▸ **Excerpt provided**:
···
= Elliot Manyika =

Zimbabwean politician (1955–2008)

Elliot Tapfumaneyi Manyika (30 July 1955 – 6 December 2008) was a Zimbabwean politician, musician, who served as Minister without Portfolio and the National political Commissar for ZANU-PF.

Born at Rosa Clinic in Chiweshe, Manyika did his primary education at Madombwe and Bare schools. After completing Standard Six at Bare, he attended Kutama College. In 1974, he was arrested for allegedly writing and circulating subversive statements while waiting for his O-level results. He was sentenced to five years in prison, but was released after 18 months under strict conditions. As a result of the incarceration, he could not proceed for Advanced level.

After Zimbabwe gained independence from Great Britain, Manyika sat for examinations, during which time he also obtained diplomas in Accounts and Business from the London Chamber of Commerce and Industry. He later studied for a master's degree in International Policy Studies with the University of Bristol in Britain.

Manyika joined the Zanu-PF Youth League together with the late Minister of Youth, Gender and Employment Creation, Border Gezi, in 1982. He rose through the ranks, becoming the youngest provincial secretary for administration in 1986.

He also worked in different capacities in the government, including that of under-secretary in the President's Office. He worked for the then ministries of Local Government and National Housing and Women's Affairs.

He was Minister of Youth Development, Gender and Employment Creation before being appointed as Minister without Portfolio on 9 February 2004.

Manyika died in a road accident on 6 December 2008, aged 53, while he was traveling to Gwanda. Days after the accident, Manyika was declared a national hero by the Politburo. From 2003 until his death, Manyika was placed on the European Union and United States sanctions lists.
···
▸ **Task to carry out**:
Rewrite the stretch of the Elliot Manyika biography from "After Zimbabwe gained" through "and Women's Affairs.", putting "Accounting" in place of "Accounts".

▸ **Information supplied**:
···
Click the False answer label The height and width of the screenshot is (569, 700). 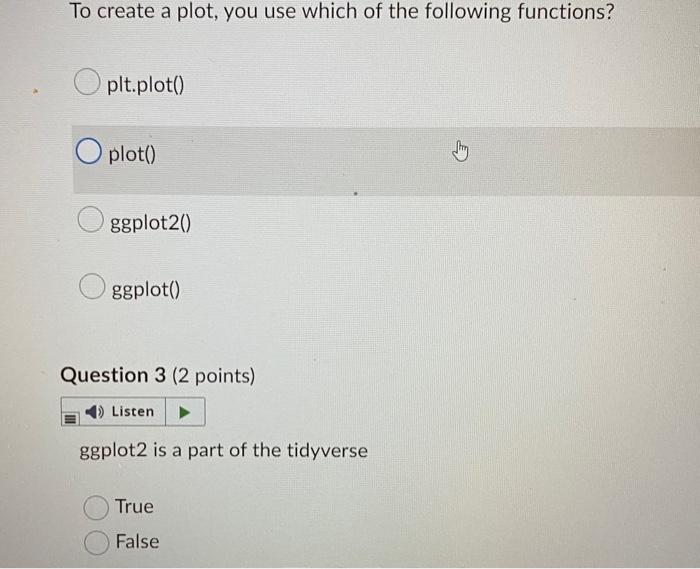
···
▸ **Exercise answer**:
After Zimbabwe gained independence from Great Britain, Manyika sat for examinations, during which time he also obtained diplomas in Accounting and Business from the London Chamber of Commerce and Industry. He later studied for a master's degree in International Policy Studies with the University of Bristol in Britain.

Manyika joined the Zanu-PF Youth League together with the late Minister of Youth, Gender and Employment Creation, Border Gezi, in 1982. He rose through the ranks, becoming the youngest provincial secretary for administration in 1986.

He also worked in different capacities in the government, including that of under-secretary in the President's Office. He worked for the then ministries of Local Government and National Housing and Women's Affairs.